A number is any numeric value — integer or decimal.

```javascript
let age    = 28;
let price  = 99.99;
let rating = 4.5;
```

### Boolean

A boolean is either `true` or `false`. Nothing else.

```javascript
let isLoggedIn = true;
let isStudent  = false;
```

### Null

`null` means a variable intentionally has no value. You set it on purpose.

```javascript
let selectedItem = null; // nothing selected yet
```

### Undefined

`undefined` means a variable has been declared but not given a value yet.

```javascript
let score;
console.log(score); // undefined
```

### Quick reference

| Type | Example |
| --- | --- |
| String | "Alice", 'hello', `world` |
| Number | 42, 3.14, -7 |
| Boolean | true, false |
| Null | null |
| Undefined | declared but not assigned |

* * *

## What Is Scope?

Scope determines **where in your code a variable can be accessed**. Think of it like rooms in a house. A variable declared inside a room is only available in that room — not in other rooms, and not outside the house.

### Block Scope (`let` and `const`)

A block is any code wrapped in curly braces `{}`. Variables declared with `let` or `const` only exist inside the block they are defined in.

```javascript
{
  let message = "Hello";
  console.log(message); // "Hello" — works fine inside the block
}

console.log(message); // ReferenceError — not accessible outside
```

### Function Scope (`var`)

Variables declared with `var` are scoped to the entire function they are in — not just the block.

```javascript
function greet() {
  var name = "Alice";
  console.log(name); // "Alice"
}

console.log(name); // ReferenceError — outside the function
```

### Simple scope visualization

```plaintext
Global Scope
|
|-- function greet() {
|     var name = "Alice"       <- accessible only inside greet()
|
|     if (true) {
|       let city = "Mumbai"    <- accessible only inside this block
|       const age = 25         <- accessible only inside this block
|     }
| }
```

A variable at the outer level can be accessed by inner code. But a variable declared inside a block or function cannot be seen from outside.

* * *

## Putting It All Together

```javascript
const username = "Raj";       // will never change
let score      = 0;           // will change as user plays
let isActive   = true;        // boolean flag
let lastLogin  = null;        // no login recorded yet
let streak;                   // declared, not assigned yet

console.log(username);   // "Raj"
console.log(score);      // 0
console.log(isActive);   // true
console.log(lastLogin);  // null
console.log(streak);     // undefined

score = 10;
console.log(score); // 10
```

* * *

## Practice Assignment

Work through these steps to practice what you have learned:

**1\. Declare variables for name, age, and isStudent:**

```javascript
let name      = "Raj";
let age       = 21;
const isStudent = true;
```

**2\. Print them in the console:**

```javascript
console.log(name);      // "Raj"
console.log(age);       // 21
console.log(isStudent); // true
```

**3\. Try changing the values and observe behavior:**

```javascript
// let — can be changed
age = 22;
console.log(age); // 22

// const — cannot be changed
isStudent = false; // TypeError: Assignment to constant variable
```

Run this in your browser console.
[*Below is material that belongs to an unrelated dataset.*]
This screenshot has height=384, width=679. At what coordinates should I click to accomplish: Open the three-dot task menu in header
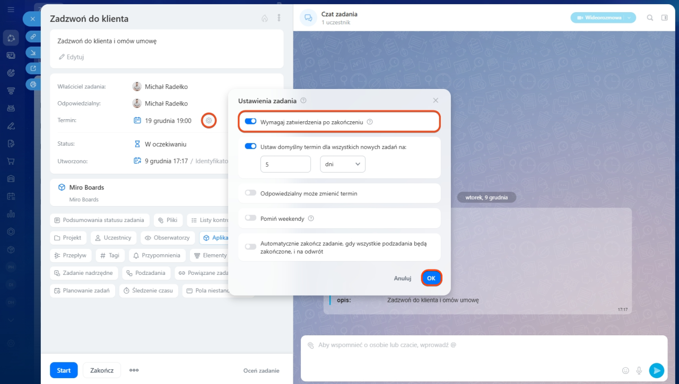tap(279, 18)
The error on the last line is expected — that is exactly how `const` is supposed to behave.

* * *

## Quick Recap

*   A variable is a named container that stores a value
    
*   Use `let` for values that will change, `const` for values that will not
    
*   Avoid `var` in modern code — prefer `let` and `const`
    
*   JavaScript has five primitive types: string, number, boolean, null, and undefined
    
*   `null` is intentionally empty; `undefined` means a variable was never assigned a value
    
*   Scope controls where a variable can be accessed — `let` and `const` are block-scoped, `var` is function-scoped
    

Getting these fundamentals right sets a solid foundation for everything else in JavaScript. Every concept you learn from here — functions, objects, classes, arrays — builds directly on top of this.